Однако Рутенбергу удалось убедить его выехать 28 марта за город в Озерки, с поездом, отходящим в 4 часа дня. Там его уже поджидали спрятанные рабочие [34]. По воспоминаниям С. Мстиславского , исполнители убийства Гапона входили в так называемый «Боевой рабочий союз» []. Союз был создан на базе Советов безработных , среди которых было много уволенных с фабрик и заводов за политическую неблагонадёжность. Первоначально союз носил беспартийный характер, однако в короткое время подпал под влияние партийных большевиков и эсеров.

Союз делился на районные дружины, возглавляемые выборными начальниками. Общее руководство принадлежало Совету этих начальников — Центральному Комитету, во главе которого стоял сам Мстиславский []. Союз был довольно анархичен и не имел строгой дисциплины.

Самые Необычные Находки Археологов, Которые не Могут Объяснить Учёные

Инициатива на местах принадлежала районным дружинам, каждая из которых имела собственную кассу. Обычным занятием дружинников были перестрелки с дружинами черносотенцев и вооружённые экспроприации магазинов. В силу низкой дисциплины значительная часть экспроприированных денег оседала в карманах самих боевиков. Со временем часть дружин перешла в подчинение партийным организациям, а остальные «распылились в частных эксах». По словам Мстиславского, в убийстве Гапона принимали участие партийные дружинники с Выборгской стороны — рабочие-эсеры Казимир Мижейко, Матти Тойкка и Василий Тимошечкин [].

По другим данным, основанным на семейном предании, в убийстве участвовал также рабочий-эсер Александр Игнатьевич Чудинов []. Имена других участников убийства неизвестны. В журнале «Былое» в году вместе с воспоминаниями Рутенберга были напечатаны воспоминания некоего «свидетеля» событий, подписавшегося криптонимом «N.

По сведениям историка Б. Николаевского, автором этих воспоминаний был А. Дикгоф-Деренталь , член партии эсеров «и отнюдь не рабочий» [98]. Однако автор воспоминаний не утверждал, что был участником убийства []. На склоне лет В. Тогда он собственноручно повесил Гапона за то, что тот завязал сношения с охранниками…» []. Мстиславский в своей повести «Смерть Гапона» выводил в качестве одного из участников убийства самого себя []. Однако повесть Мстиславского написана в художественном жанре и изобилует вымышленными подробностями.

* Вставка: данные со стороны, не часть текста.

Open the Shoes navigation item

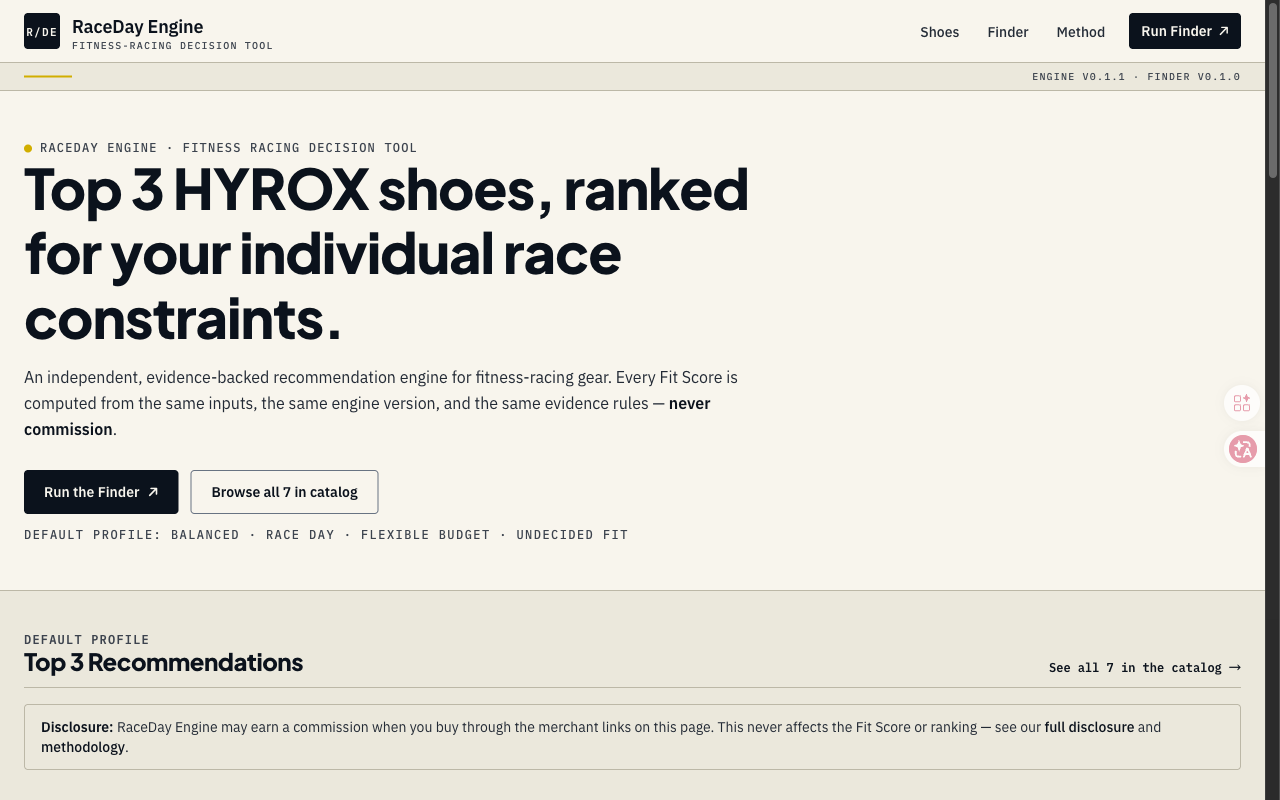pos(939,32)
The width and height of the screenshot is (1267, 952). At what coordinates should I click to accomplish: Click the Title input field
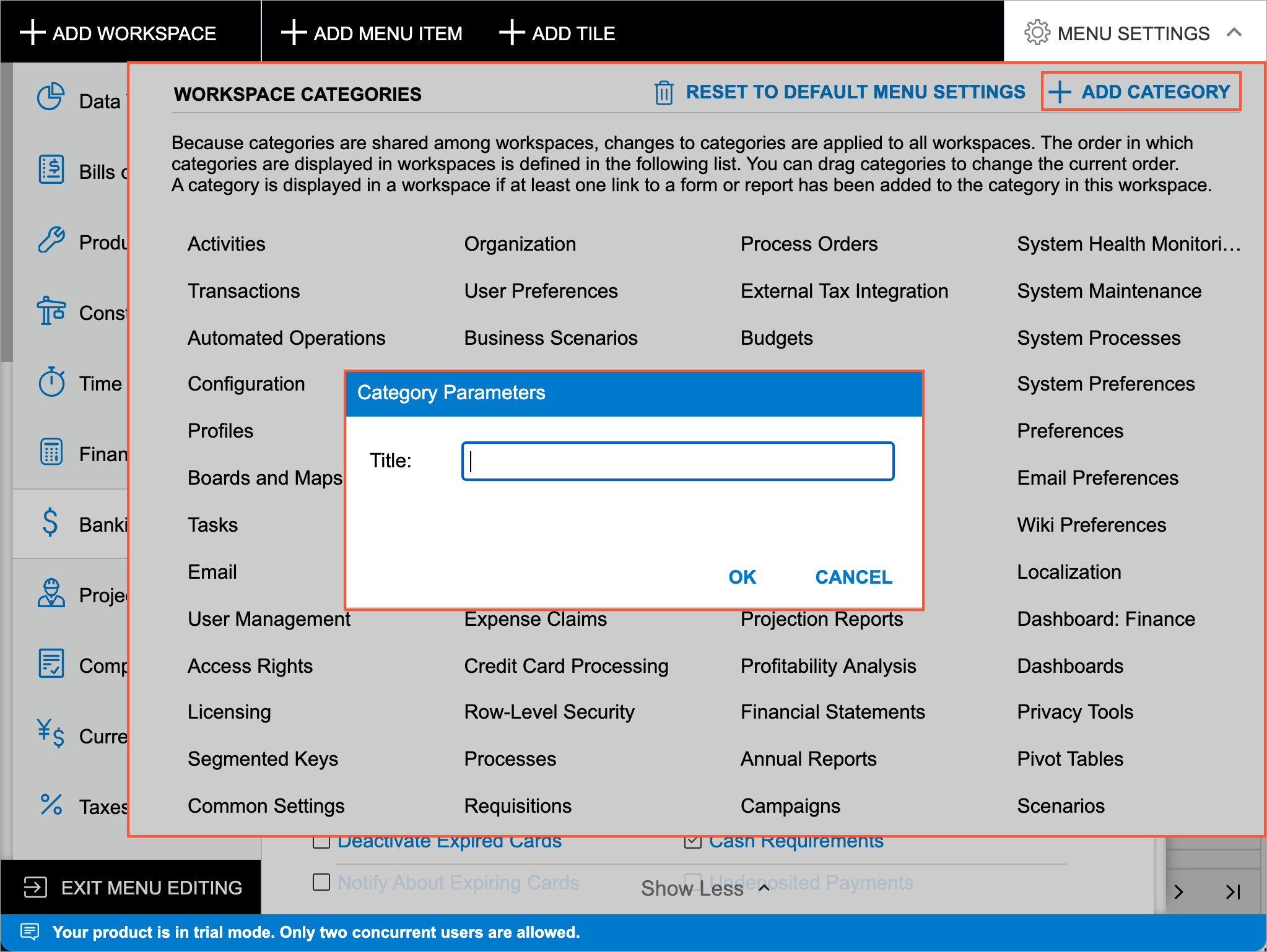click(677, 461)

А критики творчества Мстиславского отмечали его склонность выводить себя в роли главного действующего лица во всех исторических событиях []. В докладе заведующего заграничной агентурой Департамента полиции статского советника А. Гартинга от 14 27 июня года, между прочим, указывалось, что при убийстве Гапона, кроме Рутенберга, присутствовал и «неизвестный сотрудник Департамента» [30].

Утром 28 марта все исполнители убийства были собраны на даче и ожидали прибытия Гапона. По свидетельству «товарища Владислава», Рутенберг сообщил им, что Гапон прибудет на дачу в сопровождении Рачковского [7].

А по словам «товарища Степана», они ожидали, что Гапон прибудет в сопровождении «целой своры сыщиков». Поэтому все боевики были вооружены браунингами на случай, если возникнет перестрелка [].

Перед прибытием поезда один или два боевика отправились на станцию, чтобы издалека следить за приехавшими и при необходимости уложить их выстрелами. В случае же, если всё обойдётся благополучно, орудием убийства должна была послужить верёвка [7]. Сам Рутенберг должен был встретить Гапона на станции и проводить его на дачу. Гапон, как и обещал, приехал из Петербурга с поездом, отходившим в 4 часа дня. Рутенберг встретил его на станции и, оставив под предлогом осмотра дороги, отправился к «товарищу Владиславу», которому сообщил, что Гапон приехал один.

Обсудив сложившееся положение, они решили, что отступать уже поздно и придётся убивать одного Гапона. Рутенберг возвратился к Гапону.

По словам Рутенберга, Гапон ожидал его на главной улице Озерков. Гапон встретил его, посмеиваясь над его нерешительностью: и хочешь идти к Рачковскому, да боишься [34]. Рутенберг ответил, что его беспокоит судьба тех людей, которые могут быть арестованы в случае выдачи покушений.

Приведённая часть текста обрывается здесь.